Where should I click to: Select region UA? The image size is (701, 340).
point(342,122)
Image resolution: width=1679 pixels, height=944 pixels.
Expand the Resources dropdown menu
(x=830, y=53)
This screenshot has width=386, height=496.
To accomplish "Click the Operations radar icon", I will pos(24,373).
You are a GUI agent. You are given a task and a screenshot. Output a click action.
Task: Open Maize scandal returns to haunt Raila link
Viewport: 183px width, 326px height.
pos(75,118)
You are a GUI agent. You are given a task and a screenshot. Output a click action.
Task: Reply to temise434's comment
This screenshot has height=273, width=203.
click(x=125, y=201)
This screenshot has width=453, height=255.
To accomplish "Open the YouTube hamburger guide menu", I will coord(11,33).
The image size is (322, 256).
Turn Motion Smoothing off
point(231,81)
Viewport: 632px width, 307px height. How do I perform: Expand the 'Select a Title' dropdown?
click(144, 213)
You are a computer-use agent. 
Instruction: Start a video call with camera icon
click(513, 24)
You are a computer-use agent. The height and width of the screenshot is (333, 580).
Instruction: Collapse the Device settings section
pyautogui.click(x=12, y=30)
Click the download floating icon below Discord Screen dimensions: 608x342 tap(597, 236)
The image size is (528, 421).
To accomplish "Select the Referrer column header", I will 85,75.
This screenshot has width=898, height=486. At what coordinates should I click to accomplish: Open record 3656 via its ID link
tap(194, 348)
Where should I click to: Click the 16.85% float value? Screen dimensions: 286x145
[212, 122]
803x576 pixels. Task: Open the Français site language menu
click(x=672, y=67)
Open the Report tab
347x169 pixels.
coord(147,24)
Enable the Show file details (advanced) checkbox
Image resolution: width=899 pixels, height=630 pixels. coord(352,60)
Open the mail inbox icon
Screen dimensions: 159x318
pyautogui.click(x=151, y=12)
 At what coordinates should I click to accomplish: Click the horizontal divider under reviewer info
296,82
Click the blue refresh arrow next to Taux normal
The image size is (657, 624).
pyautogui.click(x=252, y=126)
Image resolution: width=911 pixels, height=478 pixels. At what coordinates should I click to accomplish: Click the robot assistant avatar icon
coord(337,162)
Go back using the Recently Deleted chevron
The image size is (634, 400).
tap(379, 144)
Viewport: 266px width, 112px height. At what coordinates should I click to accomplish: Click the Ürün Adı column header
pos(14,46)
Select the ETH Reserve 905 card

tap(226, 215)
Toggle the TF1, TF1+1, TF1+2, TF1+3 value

★ ★ ★ ★ ★

# [What you will do]
Each line above must be reproduced exactly.

# [Exercise output]
Where should I click to: Select region UA? The image size is (701, 340).
point(342,122)
Image resolution: width=1679 pixels, height=944 pixels.
Expand the Resources dropdown menu
(x=830, y=53)
This screenshot has width=386, height=496.
To accomplish "Click the Operations radar icon", I will pos(24,373).
You are a GUI agent. You are given a task and a screenshot. Output a click action.
Task: Open Maize scandal returns to haunt Raila link
Viewport: 183px width, 326px height.
pos(75,118)
You are a GUI agent. You are given a task and a screenshot. Output a click action.
Task: Reply to temise434's comment
This screenshot has height=273, width=203.
click(x=125, y=201)
This screenshot has width=453, height=255.
To accomplish "Open the YouTube hamburger guide menu", I will coord(11,33).
The image size is (322, 256).
Turn Motion Smoothing off
point(231,81)
Viewport: 632px width, 307px height. How do I perform: Expand the 'Select a Title' dropdown?
click(144, 213)
You are a computer-use agent. 
Instruction: Start a video call with camera icon
click(513, 24)
You are a computer-use agent. The height and width of the screenshot is (333, 580).
Instruction: Collapse the Device settings section
pyautogui.click(x=12, y=30)
Click the download floating icon below Discord Screen dimensions: 608x342 tap(597, 236)
The image size is (528, 421).
To accomplish "Select the Referrer column header", I will 85,75.
This screenshot has width=898, height=486. At what coordinates should I click to accomplish: Open record 3656 via its ID link
tap(194, 348)
Where should I click to: Click the 16.85% float value? Screen dimensions: 286x145
[212, 122]
803x576 pixels. Task: Open the Français site language menu
click(x=672, y=67)
Open the Report tab
347x169 pixels.
coord(147,24)
Enable the Show file details (advanced) checkbox
Image resolution: width=899 pixels, height=630 pixels. coord(352,60)
Open the mail inbox icon
Screen dimensions: 159x318
pyautogui.click(x=151, y=12)
 At what coordinates should I click to accomplish: Click the horizontal divider under reviewer info
296,82
Click the blue refresh arrow next to Taux normal
The image size is (657, 624).
pyautogui.click(x=252, y=126)
Image resolution: width=911 pixels, height=478 pixels. At what coordinates should I click to accomplish: Click the robot assistant avatar icon
coord(337,162)
Go back using the Recently Deleted chevron
The image size is (634, 400).
tap(379, 144)
Viewport: 266px width, 112px height. At what coordinates should I click to accomplish: Click the Ürün Adı column header
pos(14,46)
Select the ETH Reserve 905 card

tap(226, 215)
Toggle the TF1, TF1+1, TF1+2, TF1+3 value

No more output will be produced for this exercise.